As alterações provavelmente terão como base o mercado de crédito ao consumo, o superendividamento, o papel dos Procons como meios alternativos e facilitadores para solução de conflitos consumeristas, entre outros temas, como comércio eletrônico.

O espírito da reforma é minimizar conflitos através do fortalecimento dos mecanismos autorregulatórios dos próprios setores envolvidos, como mediação e conciliação, sem olvidar a ampliação da capacidade dos Procons de intervir nesse tipo de litígio. Isso porque nos dias atuais o cidadão prefere se socorrer dos Juizados Especiais Cíveis para solucionar problemas relacionados ao consumo.

A reforma não tem por escopo redefinir os conceitos de consumidor ou fornecedor, por exemplo. Entretanto, deverá incluir as matérias já pacificadas pela jurisprudência brasileira sobre as relações de consumo.

É evidente que o crédito é essencial para o desenvolvimento do Brasil, mas o consumidor que contrai dívidas precisa pagá-las e, principalmente, estar em condições de adimplir suas obrigações, até mesmo porque não interessa as empresas firmar contratos com consumidores incapazes de suportar as dívidas contraídas.

O cerne da questão é encontrar um ponto de equilíbrio entre a liberdade de crédito, em linhas gerais de contratar, e regras que promovam um consumo consciente e responsável.

O novo Diploma não deve tratar da regulação dos serviços financeiros, mas sim de questões como informação, transparência e direito de arrependimento, na esteira do que já é adotado em outros países como França, Suécia, Alemanha, Dinamarca, Finlândia, Estados Unidos, Bélgica e Áustria.
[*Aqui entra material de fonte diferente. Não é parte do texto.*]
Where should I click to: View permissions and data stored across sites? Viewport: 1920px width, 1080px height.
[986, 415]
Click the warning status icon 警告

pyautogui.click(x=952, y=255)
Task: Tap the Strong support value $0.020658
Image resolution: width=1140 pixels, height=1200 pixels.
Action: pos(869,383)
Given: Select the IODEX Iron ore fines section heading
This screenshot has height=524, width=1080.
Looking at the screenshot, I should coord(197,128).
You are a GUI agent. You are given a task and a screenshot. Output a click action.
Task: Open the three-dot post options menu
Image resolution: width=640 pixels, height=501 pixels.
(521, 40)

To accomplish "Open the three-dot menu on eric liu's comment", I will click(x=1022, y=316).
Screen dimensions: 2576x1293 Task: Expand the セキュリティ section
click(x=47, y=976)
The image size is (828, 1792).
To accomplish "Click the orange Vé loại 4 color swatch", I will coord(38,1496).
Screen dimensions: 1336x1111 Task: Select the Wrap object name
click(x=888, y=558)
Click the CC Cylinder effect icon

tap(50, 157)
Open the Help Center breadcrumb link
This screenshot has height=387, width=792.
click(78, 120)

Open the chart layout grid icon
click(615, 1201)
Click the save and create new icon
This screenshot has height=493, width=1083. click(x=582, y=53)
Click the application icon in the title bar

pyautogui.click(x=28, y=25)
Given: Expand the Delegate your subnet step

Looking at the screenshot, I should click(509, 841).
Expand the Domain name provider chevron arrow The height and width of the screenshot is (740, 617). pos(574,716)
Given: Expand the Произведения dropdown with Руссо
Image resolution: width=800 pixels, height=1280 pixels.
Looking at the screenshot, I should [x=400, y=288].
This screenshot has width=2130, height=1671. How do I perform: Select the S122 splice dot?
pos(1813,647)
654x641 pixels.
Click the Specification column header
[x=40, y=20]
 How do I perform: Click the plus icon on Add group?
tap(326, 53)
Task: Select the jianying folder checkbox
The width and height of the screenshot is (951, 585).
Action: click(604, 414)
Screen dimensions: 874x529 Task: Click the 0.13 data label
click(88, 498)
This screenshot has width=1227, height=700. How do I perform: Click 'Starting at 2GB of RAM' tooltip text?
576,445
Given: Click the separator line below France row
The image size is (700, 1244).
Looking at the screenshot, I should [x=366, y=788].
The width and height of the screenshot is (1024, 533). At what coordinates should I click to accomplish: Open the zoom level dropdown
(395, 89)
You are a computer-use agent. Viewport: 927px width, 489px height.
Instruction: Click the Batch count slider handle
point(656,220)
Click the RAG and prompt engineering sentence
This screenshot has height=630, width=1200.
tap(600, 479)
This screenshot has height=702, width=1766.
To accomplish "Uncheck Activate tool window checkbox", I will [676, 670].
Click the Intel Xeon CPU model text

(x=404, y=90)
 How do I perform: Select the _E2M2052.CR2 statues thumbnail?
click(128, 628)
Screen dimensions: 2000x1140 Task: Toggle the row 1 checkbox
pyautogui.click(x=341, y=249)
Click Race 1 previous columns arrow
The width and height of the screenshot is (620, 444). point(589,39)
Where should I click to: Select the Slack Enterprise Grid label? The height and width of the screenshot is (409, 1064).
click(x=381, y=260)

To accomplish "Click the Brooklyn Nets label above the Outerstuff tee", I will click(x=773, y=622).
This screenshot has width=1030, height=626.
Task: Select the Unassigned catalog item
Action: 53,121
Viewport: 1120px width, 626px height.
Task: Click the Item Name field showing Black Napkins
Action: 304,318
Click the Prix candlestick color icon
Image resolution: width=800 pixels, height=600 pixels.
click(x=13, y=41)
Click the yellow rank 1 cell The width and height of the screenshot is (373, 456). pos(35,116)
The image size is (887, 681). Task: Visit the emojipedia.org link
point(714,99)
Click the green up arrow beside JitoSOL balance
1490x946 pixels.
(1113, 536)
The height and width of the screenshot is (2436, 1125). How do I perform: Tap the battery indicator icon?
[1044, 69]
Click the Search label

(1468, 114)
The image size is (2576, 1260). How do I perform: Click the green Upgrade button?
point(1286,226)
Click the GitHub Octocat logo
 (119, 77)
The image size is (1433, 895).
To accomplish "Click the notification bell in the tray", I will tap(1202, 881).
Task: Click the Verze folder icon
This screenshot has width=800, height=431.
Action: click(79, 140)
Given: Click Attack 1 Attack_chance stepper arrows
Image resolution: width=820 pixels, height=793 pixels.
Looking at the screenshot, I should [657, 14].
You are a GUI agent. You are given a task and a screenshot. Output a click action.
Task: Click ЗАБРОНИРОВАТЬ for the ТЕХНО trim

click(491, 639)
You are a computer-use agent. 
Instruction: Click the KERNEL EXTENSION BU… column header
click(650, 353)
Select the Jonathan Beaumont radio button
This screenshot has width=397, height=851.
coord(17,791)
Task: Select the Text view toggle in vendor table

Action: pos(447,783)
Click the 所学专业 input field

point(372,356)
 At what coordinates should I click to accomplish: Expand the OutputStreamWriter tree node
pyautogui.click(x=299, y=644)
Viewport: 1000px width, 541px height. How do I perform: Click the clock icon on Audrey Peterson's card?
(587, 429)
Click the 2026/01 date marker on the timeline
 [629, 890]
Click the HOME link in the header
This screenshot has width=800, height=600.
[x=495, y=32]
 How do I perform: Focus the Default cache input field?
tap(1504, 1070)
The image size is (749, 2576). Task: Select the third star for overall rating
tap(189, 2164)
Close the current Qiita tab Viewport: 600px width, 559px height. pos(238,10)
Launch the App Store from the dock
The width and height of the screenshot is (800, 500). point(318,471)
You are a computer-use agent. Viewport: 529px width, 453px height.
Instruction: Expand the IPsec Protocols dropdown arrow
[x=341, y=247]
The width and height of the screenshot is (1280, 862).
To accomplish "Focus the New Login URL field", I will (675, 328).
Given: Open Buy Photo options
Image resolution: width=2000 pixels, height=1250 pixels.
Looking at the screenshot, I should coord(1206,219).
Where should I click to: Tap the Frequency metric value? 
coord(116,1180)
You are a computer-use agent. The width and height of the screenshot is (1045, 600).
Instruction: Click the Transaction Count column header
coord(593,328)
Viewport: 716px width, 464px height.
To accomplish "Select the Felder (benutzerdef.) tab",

Nesse momento devemos aguardar a comissão encaminhar o anteprojeto ao Senado, o que será precedido de um debate pela sociedade como um todo, por meio de audiências públicas nas principais cidades do país e, também, de alguns setores como as instituições financeiras, Defensoria Pública, Ministério Público, Procons e Poder Judiciário. É importante que a sociedade discuta ampla e intensivamente todas as sugestões durante a fase de elaboração do anteprojeto do novo CDC para que fique o mais próximo possível dos anseios desse novo mercado consumidor, bem diferente do que existia há vinte anos atrás quando foi criado o CDC.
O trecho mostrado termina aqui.